> **Entries shown**
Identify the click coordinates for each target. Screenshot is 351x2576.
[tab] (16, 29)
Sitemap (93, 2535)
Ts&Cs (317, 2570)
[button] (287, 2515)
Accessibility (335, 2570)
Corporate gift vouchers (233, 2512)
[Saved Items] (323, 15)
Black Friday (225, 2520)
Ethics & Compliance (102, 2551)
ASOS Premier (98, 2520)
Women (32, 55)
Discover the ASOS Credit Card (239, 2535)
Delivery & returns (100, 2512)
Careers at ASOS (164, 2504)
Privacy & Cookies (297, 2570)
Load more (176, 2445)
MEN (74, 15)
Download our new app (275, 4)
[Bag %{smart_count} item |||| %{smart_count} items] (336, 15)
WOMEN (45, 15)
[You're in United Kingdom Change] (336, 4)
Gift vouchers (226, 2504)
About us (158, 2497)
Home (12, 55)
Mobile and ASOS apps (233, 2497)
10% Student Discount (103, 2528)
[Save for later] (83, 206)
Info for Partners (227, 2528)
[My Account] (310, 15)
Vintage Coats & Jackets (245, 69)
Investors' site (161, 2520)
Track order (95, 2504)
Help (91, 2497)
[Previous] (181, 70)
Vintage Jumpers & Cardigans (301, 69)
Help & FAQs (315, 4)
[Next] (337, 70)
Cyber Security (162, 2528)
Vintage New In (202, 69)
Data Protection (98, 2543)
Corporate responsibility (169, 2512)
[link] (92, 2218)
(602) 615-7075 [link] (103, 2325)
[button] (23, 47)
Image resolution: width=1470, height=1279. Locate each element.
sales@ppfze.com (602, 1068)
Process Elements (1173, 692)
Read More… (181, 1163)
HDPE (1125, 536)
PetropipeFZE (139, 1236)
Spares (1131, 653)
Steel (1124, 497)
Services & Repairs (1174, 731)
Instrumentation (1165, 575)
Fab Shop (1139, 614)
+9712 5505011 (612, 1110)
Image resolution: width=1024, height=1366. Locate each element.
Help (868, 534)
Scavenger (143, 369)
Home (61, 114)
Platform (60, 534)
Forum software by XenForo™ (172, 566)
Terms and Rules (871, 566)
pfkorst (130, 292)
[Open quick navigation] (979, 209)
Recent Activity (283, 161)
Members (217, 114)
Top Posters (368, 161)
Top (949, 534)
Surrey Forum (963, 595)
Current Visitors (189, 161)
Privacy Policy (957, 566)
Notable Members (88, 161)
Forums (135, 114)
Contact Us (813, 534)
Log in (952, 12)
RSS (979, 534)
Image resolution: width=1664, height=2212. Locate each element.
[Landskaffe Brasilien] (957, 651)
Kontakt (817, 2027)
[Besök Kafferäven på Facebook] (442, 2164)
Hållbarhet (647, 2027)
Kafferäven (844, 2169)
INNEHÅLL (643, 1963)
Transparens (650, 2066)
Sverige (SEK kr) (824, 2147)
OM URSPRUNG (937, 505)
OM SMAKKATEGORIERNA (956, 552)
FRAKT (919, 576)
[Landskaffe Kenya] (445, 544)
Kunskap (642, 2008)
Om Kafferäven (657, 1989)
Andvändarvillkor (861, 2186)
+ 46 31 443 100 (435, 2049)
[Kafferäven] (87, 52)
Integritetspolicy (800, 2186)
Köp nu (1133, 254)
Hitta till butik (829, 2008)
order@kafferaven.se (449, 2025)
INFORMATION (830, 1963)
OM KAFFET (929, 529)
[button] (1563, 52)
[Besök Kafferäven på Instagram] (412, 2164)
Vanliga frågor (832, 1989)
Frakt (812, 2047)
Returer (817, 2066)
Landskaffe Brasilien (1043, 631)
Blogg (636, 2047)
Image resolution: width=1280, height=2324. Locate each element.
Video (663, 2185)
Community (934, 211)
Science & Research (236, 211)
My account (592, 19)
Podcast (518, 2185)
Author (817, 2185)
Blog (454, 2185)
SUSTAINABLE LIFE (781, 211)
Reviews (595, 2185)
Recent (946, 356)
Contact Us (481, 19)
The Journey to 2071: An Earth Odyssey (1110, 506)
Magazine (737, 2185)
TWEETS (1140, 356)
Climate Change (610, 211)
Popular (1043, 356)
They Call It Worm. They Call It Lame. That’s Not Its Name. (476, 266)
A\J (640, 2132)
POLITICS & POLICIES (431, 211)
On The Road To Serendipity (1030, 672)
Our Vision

> **Work request**
Go through the records, tally the lines holding the word "Corporate", and give only the tally.

> **Answer space**
2